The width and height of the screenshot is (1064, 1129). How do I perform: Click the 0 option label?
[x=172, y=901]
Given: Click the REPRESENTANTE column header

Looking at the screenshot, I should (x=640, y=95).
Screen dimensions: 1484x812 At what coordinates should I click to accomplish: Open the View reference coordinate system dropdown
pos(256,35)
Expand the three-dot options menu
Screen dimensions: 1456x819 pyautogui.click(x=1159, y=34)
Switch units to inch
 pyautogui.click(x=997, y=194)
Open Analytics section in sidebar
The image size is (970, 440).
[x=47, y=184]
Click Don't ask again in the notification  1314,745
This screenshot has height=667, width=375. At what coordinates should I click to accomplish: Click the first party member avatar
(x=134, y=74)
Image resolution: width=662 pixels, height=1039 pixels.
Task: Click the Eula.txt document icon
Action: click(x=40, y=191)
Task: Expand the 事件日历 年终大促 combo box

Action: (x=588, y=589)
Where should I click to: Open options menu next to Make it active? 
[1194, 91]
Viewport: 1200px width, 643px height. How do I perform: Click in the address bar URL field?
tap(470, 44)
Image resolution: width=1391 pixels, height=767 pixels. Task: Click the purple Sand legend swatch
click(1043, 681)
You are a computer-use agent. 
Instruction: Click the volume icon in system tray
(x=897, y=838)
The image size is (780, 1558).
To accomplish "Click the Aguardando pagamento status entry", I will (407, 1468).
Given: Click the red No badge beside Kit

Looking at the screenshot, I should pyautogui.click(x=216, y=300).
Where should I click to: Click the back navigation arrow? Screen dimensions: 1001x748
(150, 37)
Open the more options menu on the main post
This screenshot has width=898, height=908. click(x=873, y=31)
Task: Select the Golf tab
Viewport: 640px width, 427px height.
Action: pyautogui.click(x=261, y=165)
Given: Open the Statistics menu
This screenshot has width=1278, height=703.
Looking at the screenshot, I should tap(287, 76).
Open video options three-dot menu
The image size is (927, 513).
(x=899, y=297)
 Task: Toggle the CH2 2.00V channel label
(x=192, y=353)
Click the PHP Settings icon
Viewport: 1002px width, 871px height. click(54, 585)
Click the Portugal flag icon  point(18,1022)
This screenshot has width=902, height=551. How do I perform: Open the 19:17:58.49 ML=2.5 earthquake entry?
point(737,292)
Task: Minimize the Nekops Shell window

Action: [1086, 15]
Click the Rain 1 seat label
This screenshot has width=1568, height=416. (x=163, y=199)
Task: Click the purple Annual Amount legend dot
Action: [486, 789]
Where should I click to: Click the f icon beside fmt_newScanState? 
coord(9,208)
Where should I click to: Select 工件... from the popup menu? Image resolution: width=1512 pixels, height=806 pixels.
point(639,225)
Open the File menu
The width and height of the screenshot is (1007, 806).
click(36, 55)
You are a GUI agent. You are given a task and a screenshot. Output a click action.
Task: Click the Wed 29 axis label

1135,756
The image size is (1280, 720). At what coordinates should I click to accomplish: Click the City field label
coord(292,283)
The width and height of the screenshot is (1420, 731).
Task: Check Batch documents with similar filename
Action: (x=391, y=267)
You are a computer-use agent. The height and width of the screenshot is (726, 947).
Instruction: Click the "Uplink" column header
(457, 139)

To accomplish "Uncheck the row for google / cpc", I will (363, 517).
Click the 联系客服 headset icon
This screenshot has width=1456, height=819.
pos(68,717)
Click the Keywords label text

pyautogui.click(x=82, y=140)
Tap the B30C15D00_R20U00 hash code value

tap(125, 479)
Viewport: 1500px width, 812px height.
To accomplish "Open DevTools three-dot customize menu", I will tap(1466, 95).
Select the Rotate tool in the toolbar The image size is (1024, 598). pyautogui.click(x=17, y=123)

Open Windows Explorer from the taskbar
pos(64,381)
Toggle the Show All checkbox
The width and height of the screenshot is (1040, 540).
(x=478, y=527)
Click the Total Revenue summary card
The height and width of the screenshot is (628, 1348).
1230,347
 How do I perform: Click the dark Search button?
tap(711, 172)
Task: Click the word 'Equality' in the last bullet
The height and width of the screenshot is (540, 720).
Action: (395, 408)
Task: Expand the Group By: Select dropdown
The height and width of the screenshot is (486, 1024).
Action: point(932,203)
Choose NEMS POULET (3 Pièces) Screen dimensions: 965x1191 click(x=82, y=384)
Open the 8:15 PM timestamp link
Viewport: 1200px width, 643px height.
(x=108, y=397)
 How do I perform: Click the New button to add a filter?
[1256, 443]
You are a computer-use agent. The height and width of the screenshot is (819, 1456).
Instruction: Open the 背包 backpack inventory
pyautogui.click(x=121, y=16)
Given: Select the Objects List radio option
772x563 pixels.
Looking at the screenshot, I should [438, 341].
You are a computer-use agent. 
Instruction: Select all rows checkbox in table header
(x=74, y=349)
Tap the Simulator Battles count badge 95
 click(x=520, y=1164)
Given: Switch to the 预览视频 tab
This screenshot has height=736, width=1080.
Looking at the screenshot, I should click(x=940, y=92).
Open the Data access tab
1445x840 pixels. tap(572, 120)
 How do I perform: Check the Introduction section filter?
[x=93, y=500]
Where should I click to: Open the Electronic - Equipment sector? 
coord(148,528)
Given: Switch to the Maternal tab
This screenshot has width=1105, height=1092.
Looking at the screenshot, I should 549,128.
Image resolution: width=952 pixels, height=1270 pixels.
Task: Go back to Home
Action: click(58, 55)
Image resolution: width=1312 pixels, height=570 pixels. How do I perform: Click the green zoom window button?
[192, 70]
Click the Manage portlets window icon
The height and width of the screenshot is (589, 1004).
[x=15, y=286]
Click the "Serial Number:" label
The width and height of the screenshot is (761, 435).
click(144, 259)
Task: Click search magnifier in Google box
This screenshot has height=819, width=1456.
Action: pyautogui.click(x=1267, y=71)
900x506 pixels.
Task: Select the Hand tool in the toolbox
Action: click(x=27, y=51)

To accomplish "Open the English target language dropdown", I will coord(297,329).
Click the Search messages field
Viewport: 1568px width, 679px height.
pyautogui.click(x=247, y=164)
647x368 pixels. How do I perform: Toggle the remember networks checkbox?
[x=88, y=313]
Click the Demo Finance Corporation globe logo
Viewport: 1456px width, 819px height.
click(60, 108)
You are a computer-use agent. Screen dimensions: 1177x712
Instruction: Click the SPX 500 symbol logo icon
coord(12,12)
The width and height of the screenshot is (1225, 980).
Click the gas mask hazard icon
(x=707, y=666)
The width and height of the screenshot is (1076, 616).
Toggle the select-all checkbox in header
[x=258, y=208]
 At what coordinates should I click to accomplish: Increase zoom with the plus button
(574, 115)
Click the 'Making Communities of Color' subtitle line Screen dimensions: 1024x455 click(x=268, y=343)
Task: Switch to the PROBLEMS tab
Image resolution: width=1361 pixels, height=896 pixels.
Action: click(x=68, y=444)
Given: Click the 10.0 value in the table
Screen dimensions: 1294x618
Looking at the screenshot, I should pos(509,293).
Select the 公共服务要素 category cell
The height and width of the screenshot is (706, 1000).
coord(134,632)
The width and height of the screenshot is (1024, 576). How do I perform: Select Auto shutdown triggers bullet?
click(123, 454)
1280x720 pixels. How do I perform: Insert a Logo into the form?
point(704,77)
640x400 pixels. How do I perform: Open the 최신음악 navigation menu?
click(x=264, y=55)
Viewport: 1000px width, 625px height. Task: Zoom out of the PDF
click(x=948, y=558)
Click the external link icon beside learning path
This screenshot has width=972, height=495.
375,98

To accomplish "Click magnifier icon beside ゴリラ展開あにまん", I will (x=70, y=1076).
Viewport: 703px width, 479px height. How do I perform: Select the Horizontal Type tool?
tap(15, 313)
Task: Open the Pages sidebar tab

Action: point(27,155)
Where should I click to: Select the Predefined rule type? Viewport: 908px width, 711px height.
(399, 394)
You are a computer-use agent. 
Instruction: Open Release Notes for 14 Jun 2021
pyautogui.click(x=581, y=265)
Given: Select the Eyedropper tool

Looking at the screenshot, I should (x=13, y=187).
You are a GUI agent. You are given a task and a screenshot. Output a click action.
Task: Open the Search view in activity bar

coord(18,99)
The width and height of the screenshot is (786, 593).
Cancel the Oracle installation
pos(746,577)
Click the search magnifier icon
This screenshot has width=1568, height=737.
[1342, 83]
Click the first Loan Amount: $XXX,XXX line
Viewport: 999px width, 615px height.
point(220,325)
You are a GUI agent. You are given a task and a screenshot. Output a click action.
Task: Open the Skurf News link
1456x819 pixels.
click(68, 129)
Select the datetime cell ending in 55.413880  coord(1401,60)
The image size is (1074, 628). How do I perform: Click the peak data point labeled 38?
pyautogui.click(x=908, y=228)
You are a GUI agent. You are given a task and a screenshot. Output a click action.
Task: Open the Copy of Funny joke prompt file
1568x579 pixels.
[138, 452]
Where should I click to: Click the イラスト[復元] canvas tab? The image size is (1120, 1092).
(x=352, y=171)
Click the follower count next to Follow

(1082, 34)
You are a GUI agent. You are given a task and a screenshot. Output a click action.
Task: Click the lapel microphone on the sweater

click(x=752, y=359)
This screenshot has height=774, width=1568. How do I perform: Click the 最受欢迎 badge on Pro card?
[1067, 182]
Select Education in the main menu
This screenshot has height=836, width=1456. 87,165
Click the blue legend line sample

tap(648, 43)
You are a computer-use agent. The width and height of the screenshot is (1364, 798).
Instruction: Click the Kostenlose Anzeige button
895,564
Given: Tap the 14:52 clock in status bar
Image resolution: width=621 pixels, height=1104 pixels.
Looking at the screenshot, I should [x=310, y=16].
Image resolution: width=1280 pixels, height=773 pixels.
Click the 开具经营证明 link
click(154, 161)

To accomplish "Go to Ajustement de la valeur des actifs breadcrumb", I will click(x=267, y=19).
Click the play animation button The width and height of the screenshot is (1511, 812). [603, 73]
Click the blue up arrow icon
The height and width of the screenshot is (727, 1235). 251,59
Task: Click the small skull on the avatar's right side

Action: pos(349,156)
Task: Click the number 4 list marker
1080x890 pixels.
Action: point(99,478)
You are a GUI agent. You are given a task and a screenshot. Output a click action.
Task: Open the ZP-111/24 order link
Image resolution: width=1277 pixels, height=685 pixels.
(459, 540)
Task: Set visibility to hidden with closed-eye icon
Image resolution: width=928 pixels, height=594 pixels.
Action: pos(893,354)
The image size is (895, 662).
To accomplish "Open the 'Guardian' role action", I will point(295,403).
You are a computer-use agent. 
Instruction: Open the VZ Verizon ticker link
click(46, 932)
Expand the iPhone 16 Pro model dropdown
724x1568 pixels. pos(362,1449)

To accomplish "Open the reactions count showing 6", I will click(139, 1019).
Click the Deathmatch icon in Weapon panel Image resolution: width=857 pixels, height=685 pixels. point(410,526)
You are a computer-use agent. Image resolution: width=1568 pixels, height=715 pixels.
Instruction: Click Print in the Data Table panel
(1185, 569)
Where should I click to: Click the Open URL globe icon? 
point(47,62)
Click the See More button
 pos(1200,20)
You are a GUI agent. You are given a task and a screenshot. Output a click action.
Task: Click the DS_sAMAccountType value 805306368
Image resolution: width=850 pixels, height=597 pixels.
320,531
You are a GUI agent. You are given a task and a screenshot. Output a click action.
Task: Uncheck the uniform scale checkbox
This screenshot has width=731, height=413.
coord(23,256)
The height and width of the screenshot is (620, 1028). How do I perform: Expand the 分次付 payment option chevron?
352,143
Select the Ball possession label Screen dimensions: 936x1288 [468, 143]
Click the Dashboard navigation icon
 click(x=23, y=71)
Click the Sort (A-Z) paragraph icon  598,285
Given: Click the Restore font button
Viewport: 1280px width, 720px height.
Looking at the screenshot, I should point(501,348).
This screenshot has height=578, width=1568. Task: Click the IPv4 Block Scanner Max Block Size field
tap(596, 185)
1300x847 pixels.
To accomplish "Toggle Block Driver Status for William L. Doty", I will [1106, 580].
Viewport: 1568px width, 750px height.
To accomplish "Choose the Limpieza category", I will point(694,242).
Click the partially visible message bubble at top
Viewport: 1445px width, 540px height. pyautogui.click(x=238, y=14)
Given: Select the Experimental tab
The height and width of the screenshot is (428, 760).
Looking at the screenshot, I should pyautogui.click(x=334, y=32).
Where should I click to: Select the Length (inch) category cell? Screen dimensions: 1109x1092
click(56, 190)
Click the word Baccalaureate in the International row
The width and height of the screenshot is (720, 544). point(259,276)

----------------

### The task
Copy out the material from the line with "Task: Expand the 事件日历 年终大促 combo box" up to and including the line with "point(737,292)", keeping every line as it is.

### Output
Task: Expand the 事件日历 年终大促 combo box

Action: (x=588, y=589)
Where should I click to: Open options menu next to Make it active? 
[1194, 91]
Viewport: 1200px width, 643px height. How do I perform: Click in the address bar URL field?
tap(470, 44)
Image resolution: width=1391 pixels, height=767 pixels. Task: Click the purple Sand legend swatch
click(1043, 681)
You are a computer-use agent. 
Instruction: Click the volume icon in system tray
(x=897, y=838)
The image size is (780, 1558).
To accomplish "Click the Aguardando pagamento status entry", I will (407, 1468).
Given: Click the red No badge beside Kit

Looking at the screenshot, I should pyautogui.click(x=216, y=300).
Where should I click to: Click the back navigation arrow? Screen dimensions: 1001x748
(150, 37)
Open the more options menu on the main post
This screenshot has width=898, height=908. click(x=873, y=31)
Task: Select the Golf tab
Viewport: 640px width, 427px height.
Action: pyautogui.click(x=261, y=165)
Given: Open the Statistics menu
This screenshot has width=1278, height=703.
Looking at the screenshot, I should tap(287, 76).
Open video options three-dot menu
The image size is (927, 513).
(x=899, y=297)
 Task: Toggle the CH2 2.00V channel label
(x=192, y=353)
Click the PHP Settings icon
Viewport: 1002px width, 871px height. click(54, 585)
Click the Portugal flag icon  point(18,1022)
This screenshot has width=902, height=551. How do I perform: Open the 19:17:58.49 ML=2.5 earthquake entry?
point(737,292)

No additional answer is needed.